Meanwhile, I've started to do some things that I used to enjoy and I've tried to do less of some others that don't really bring me joy.  I was always very active on Ravelry but over the last few months I've hardly even checked in.  I also have an extensive blog roll that I would check every morning before starting my school work.  I haven't done that in months and months.  This weekend I went back to it and it felt a lot like going home.  It was bittersweet because on the one hand, I really missed it and I felt depressed over being away from something I loved for so long.  It was the sudden realization that I hadn't been doing as good of a job of sticking to the normal things as I thought I'd been doing that I found so upsetting.  On the other hand, I was back and it felt good.  I discovered a pattern book available for preorder that i really loved, and I used my Mother's Day gift card to pay for it (thank you Aaron!). 

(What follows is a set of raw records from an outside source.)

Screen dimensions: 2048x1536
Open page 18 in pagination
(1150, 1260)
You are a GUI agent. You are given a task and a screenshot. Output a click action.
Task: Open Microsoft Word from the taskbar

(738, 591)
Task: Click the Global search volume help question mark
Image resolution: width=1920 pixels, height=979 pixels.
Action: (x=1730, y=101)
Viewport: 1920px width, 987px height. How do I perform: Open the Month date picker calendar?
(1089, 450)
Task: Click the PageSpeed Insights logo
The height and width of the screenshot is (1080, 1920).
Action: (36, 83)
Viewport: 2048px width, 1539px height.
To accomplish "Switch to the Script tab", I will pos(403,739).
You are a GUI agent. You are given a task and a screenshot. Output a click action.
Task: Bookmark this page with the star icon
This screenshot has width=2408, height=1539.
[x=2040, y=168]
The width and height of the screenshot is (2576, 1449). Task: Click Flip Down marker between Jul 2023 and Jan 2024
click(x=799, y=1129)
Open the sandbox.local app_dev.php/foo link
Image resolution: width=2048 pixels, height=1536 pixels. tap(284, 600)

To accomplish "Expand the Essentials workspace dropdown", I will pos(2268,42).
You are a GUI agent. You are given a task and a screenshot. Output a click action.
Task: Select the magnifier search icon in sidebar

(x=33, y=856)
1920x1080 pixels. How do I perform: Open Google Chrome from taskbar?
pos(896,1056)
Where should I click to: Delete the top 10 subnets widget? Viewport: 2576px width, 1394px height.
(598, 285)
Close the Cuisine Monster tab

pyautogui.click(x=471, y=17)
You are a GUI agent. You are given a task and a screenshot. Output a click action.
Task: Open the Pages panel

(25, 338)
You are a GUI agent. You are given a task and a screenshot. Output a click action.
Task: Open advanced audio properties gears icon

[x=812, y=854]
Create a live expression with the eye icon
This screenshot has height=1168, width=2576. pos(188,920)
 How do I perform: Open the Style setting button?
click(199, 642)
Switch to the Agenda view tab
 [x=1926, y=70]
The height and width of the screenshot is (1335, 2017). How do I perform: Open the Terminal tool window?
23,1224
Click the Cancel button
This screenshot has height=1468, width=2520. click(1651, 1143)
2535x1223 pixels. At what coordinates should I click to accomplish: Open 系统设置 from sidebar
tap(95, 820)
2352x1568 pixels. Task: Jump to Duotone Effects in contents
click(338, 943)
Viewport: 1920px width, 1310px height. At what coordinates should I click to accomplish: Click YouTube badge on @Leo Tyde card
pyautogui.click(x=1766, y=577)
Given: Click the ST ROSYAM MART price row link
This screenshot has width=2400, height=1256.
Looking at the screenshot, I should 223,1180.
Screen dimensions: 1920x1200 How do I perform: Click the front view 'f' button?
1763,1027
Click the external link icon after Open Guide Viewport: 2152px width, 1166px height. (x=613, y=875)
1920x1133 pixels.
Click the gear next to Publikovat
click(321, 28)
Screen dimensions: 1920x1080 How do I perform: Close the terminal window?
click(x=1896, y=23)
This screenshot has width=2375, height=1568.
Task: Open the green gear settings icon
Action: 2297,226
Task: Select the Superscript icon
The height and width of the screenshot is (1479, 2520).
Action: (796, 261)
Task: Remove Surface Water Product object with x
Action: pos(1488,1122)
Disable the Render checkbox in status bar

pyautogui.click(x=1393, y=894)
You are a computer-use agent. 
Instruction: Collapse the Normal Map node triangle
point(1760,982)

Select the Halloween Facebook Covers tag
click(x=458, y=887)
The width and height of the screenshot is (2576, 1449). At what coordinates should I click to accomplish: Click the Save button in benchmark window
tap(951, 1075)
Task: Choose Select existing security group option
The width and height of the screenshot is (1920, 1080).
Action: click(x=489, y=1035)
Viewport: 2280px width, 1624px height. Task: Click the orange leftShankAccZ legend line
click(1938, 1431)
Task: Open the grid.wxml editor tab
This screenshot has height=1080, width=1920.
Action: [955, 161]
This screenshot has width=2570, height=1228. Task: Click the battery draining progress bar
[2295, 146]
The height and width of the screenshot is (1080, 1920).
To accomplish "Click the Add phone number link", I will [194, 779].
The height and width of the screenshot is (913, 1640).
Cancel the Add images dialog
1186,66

The other thing that I did was give in and purchase the pattern for the POP Blanket.  It's unbelievably fast and addicting.  I've knit six squares in the last 24 hours.  It only takes about as long to knit one of these as it does to knit a hexipuff, but I need a heck of a lot less of these.  I love this so much!  It's definitely cheering me up and I feel so much more like myself today.  However, I see a second one of these in my future because I really want to have the white border and I don't have enough white Eco Wool so I'm using a taupe yarn I have on hand.  It's cool, but the effect is very different from the sample that I fell in love with.  I really don't want to buy a skein of yarn for this but it might come down to that.  I don't have enough of the white I got as the Vermont fiber festival, and I'm not sure if the Cascade 220 I have on hand is thick enough.  Maybe I'll knit a square with it and see how I like it.  Either way, this blanket is happening, and it's happening right now!

1 comment:

  1. After reading your last post, I was thinking of the thing they say about time with a baby: The days are long but the years are short. Same for this, probably. Glad you've got a little more perspective and are feeling better (or on the way to feeling better) about things. Your blanket squares look like geodes - so pretty.